In this dissertation, I study the network structure and content of a transnational movement against hydraulic fracturing and shale development, Global Frackdown. I apply a relational perspective to the study of role of digital technologies in transnational political organizing. I examine the structure of the social movement through analysis of hyperlinking patterns and qualitative analysis of the content of the ties in one strand of the movement. I explicate three actor types: coordinator, broker, and hyper-local. This research intervenes in the paradigm that considers international actors as the key nodes to understanding transnational advocacy networks. I argue this focus on the international scale obscures the role of globally minded local groups in mediating global issues back to the hyper-local scale.
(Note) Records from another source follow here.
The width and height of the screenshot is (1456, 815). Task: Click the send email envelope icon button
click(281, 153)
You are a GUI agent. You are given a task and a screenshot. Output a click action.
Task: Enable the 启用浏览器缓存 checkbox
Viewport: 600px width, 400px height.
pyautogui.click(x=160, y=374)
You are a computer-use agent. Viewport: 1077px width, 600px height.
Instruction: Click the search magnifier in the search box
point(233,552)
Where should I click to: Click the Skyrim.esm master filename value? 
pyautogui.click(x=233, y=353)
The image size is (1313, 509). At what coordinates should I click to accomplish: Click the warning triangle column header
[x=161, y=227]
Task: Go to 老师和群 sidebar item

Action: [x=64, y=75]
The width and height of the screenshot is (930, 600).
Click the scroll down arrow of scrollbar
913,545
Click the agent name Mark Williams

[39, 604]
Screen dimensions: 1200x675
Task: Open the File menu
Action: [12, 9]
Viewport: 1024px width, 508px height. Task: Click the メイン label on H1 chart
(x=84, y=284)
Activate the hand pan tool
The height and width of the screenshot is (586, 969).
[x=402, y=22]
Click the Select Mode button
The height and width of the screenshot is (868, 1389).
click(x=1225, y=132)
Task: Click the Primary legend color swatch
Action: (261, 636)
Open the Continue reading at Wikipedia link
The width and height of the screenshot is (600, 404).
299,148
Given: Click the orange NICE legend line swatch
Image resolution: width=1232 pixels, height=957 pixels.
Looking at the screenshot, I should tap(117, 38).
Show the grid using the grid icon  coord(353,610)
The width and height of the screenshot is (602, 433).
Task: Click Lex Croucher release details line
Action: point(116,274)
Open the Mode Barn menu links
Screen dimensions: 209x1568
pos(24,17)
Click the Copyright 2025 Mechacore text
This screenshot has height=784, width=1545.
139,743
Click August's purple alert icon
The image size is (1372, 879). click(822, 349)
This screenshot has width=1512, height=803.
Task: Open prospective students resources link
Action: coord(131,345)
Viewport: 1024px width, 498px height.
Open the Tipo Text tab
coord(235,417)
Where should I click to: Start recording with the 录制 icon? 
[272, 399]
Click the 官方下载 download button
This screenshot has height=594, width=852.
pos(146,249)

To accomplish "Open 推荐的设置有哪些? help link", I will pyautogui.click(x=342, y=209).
While international NGOs play a coordinating role, local groups with a global worldview can connect transnational movements to the hyper-local scale by networking with groups that are too small to appear in a transnational network. I also examine the movement's messaging on the social media platform Twitter. Findings show that Global Frackdown tweeters engage in framing practices of: movement convergence and solidarity, declarative and targeted engagement, prefabricated messaging, and multilingual tweeting. The episodic, loosely-coordinated and often personalized, transnational framing practices of Global Frackdown tweeters support core organizers' goal of promoting the globalness of activism to ban fracking. Global Frackdown activists use Twitter as a tool to advance the movement and to bolster its moral authority, as well as to forge linkages between localized groups on a transnational scale. Lastly, I study the relative prominence of negative messaging about shale development in relation to pro-shale messaging on Twitter across five hashtags (#fracking, #globalfrackdown, #natgas, #shale, and #shalegas). I analyze the top actors tweeting using the #fracking hashtag and receiving mentions with the hashtag. Results show statistically significant differences in the sentiment about shale development across the five hashtags. Results also indicate that the discourse on the main contested hashtag #fracking is dominated by activists, both individual activists and organizations.